The number of abortion clinics in a state is not the only way to judge access to abortion care, says new research conducted by a consortium of research scholars from across Ohio, the Ohio Policy Evaluation Network (OPEN), which includes scholars from the University of Cincinnati.
In the study, published in the New England Journal of Medicine, researchers assessed abortion access in Ohio by examining what OPEN scholars call “abortion care churn,” defined as clinic-level instability of abortion care services and chronic uncertainty about the potential for closure or service delivery changes.
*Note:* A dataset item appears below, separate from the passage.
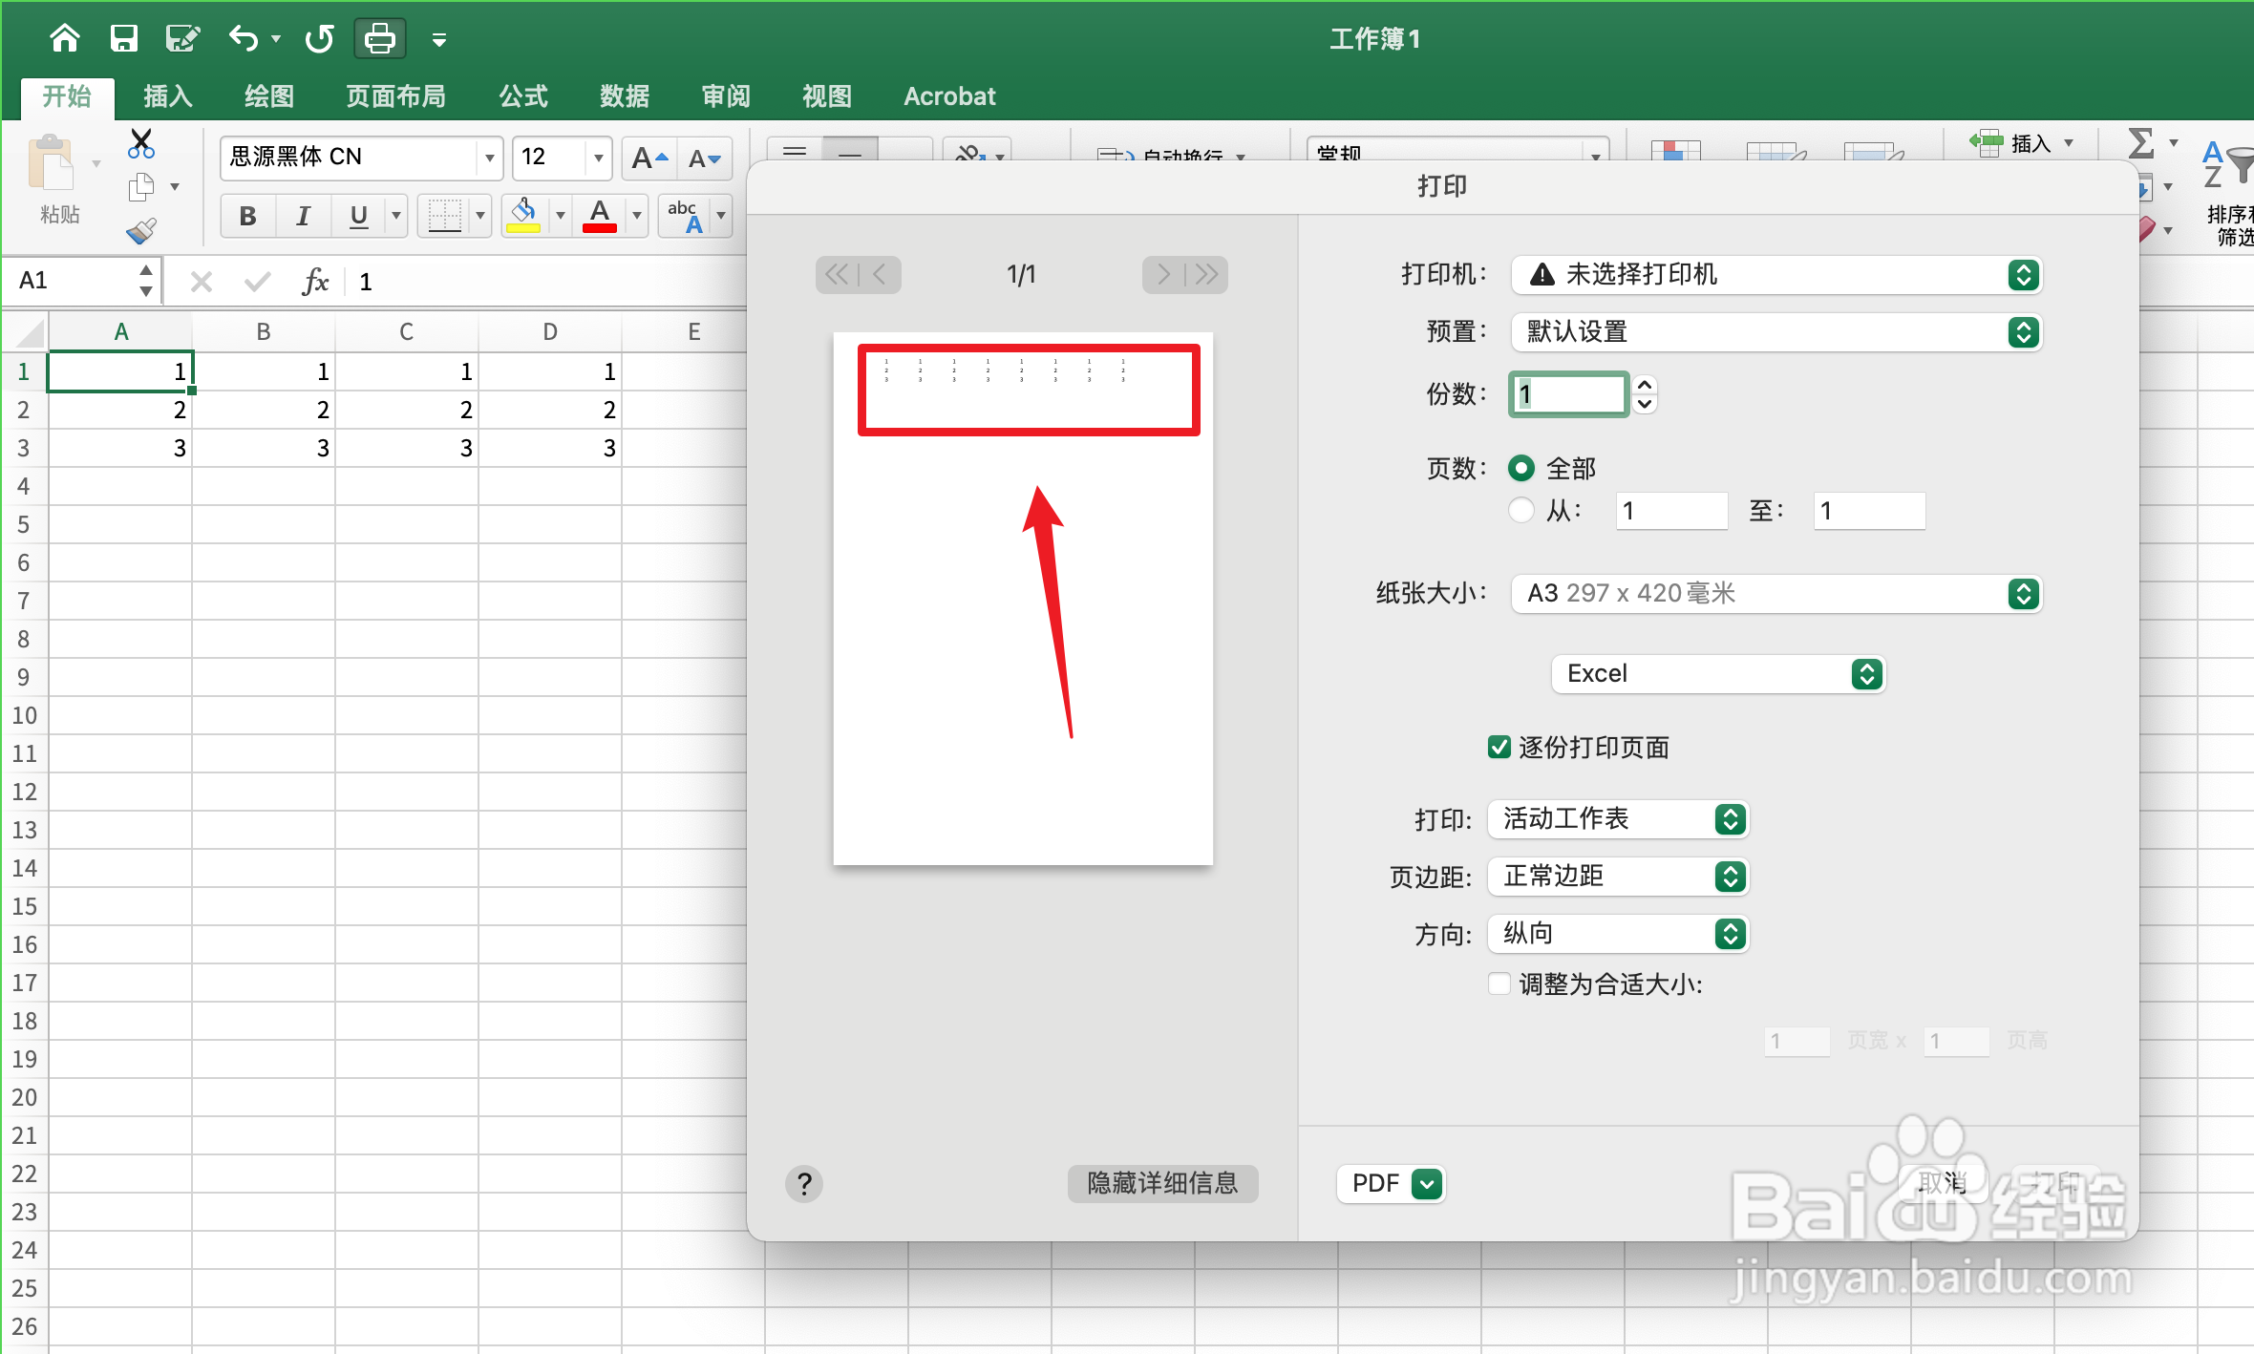Uncheck 逐份打印页面 checkbox
Screen dimensions: 2254x1354
(1499, 747)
According to the study, abortion care churn is highly disruptive to clinics, creates barriers for patients and is disorienting to the public.
“Measuring abortion care churn and the consistency of access to comprehensive abortion services contributes to better understanding of the effects of restrictions and non-regulatory factors on abortion clinics, clinicians who provide abortion, and the populations they serve,” says lead author Michelle McGowan, Ph.D., research associate professor in the Department of Pediatrics in the University of Cincinnati College of Medicine and the Department of Women’s, Gender, and Sexuality Studies in UC’s College of Arts and Sciences.
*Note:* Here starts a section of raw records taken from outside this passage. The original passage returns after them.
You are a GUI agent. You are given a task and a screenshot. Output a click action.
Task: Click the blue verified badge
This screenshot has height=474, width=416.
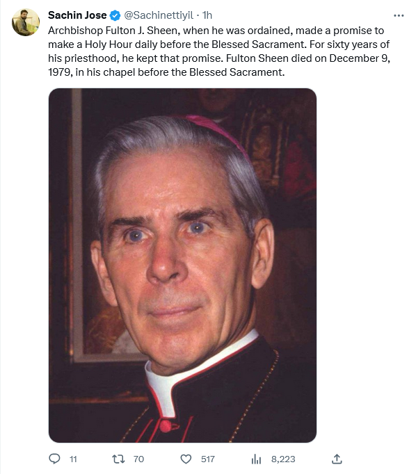tap(115, 15)
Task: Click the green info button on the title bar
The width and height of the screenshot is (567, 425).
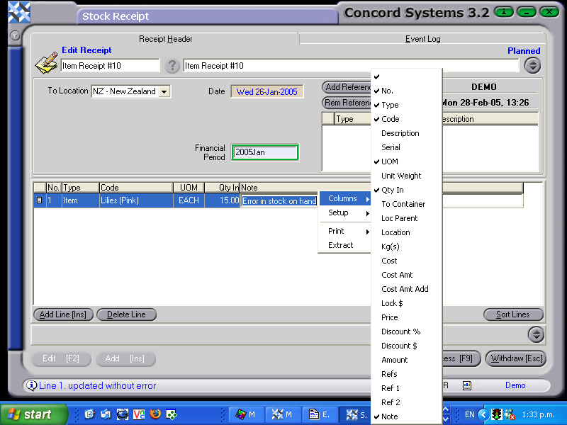Action: (503, 12)
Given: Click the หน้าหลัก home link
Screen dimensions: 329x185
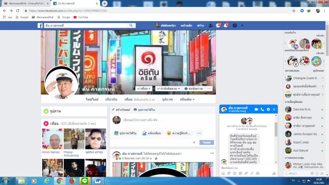Looking at the screenshot, I should coord(186,26).
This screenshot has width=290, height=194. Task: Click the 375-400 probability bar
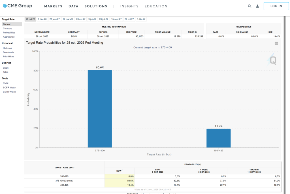pos(100,109)
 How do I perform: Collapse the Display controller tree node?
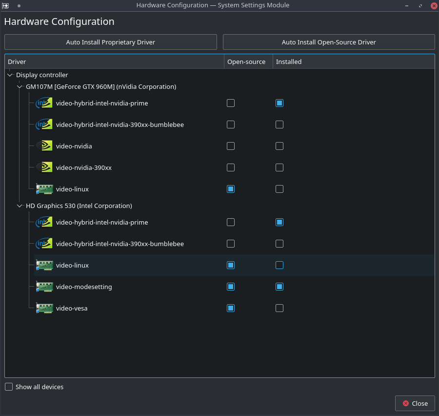pyautogui.click(x=10, y=75)
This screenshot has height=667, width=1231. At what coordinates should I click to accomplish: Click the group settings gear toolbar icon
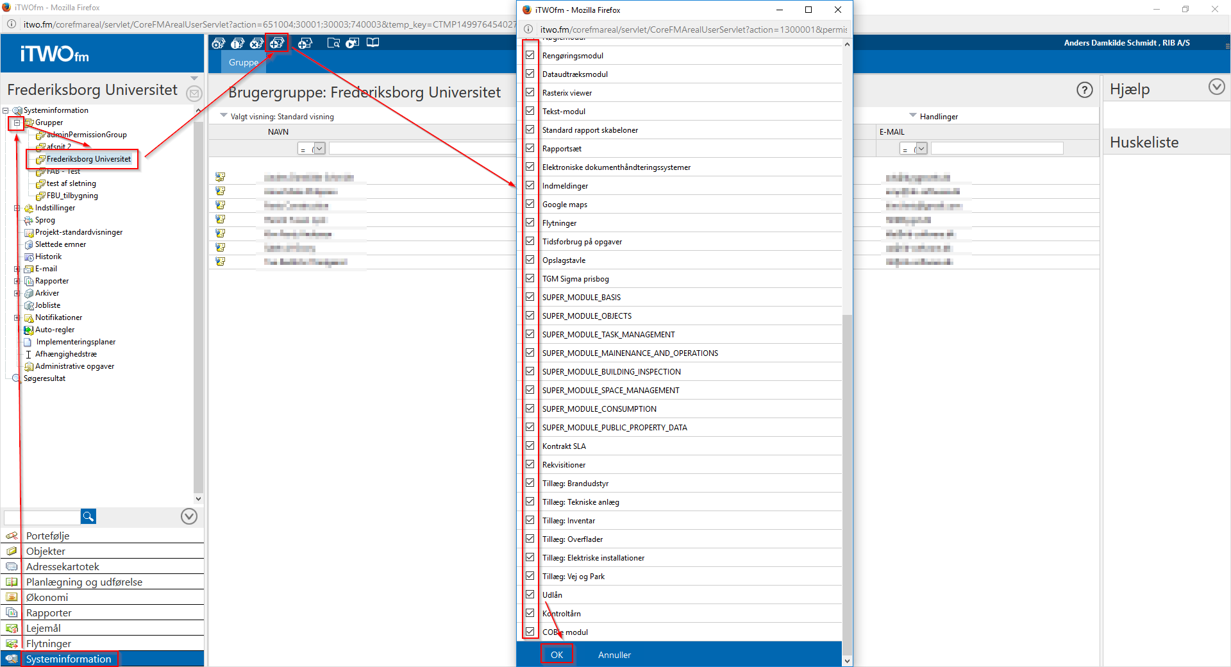point(219,43)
To measure abortion care churn, OPEN researchers assessed the stability and changes in services offered (such as medication, telemedicine, or surgical abortions), as well as the gestational limit to which facilities can perform the procedure. These gestational limits are either imposed by the state or the clinic itself. Other factors, such as the cost for procedures and available financial aid for patients, wait times, and the number of days that clinics are open per week, were also used to measure abortion care churn.
Researchers used the example of the sole remaining abortion clinic in Toledo, Ohio, to illustrate the impact of abortion care churn. In 2013, one of two abortion clinics in the city closed because it was unable to establish a state-mandated written transfer agreement (WTA) with a local hospital. Since 2013, the remaining Toledo clinic has experienced multiple changes in its services, including legal challenges to obtain WTAs, staffing changes, shifts in ownership, and licensing restrictions. While the Toledo clinic has remained continuously open since obtaining a surgical license in 2005, these variations in the availability of services compromised abortion access in Northwest Ohio.
“After several years of legal uncertainty and changes in clinic licensing and staffing, the Toledo clinic limited its services to medication abortion in 2019, and patients now have to travel across the state or out of state for surgical abortions,” says McGowan.
As seen in the case of Toledo, while abortion policies and clinic practices may not result in closures, they can still affect a patient’s ability to obtain the procedure they seek in a timely manner with minimal burden—or to access care at all. While restrictions imposed by state legislatures, executive actions, and public health orders directly impact access, fluctuations in clinic service delivery and the accompanying public perception of clinic status also stymie patients’ access to abortion care.
“The number of abortion clinics in a state ought not to be the only way we judge access to abortion care,” says McGowan, adding that abortion care churn needs to be integrated into evaluations of abortion access.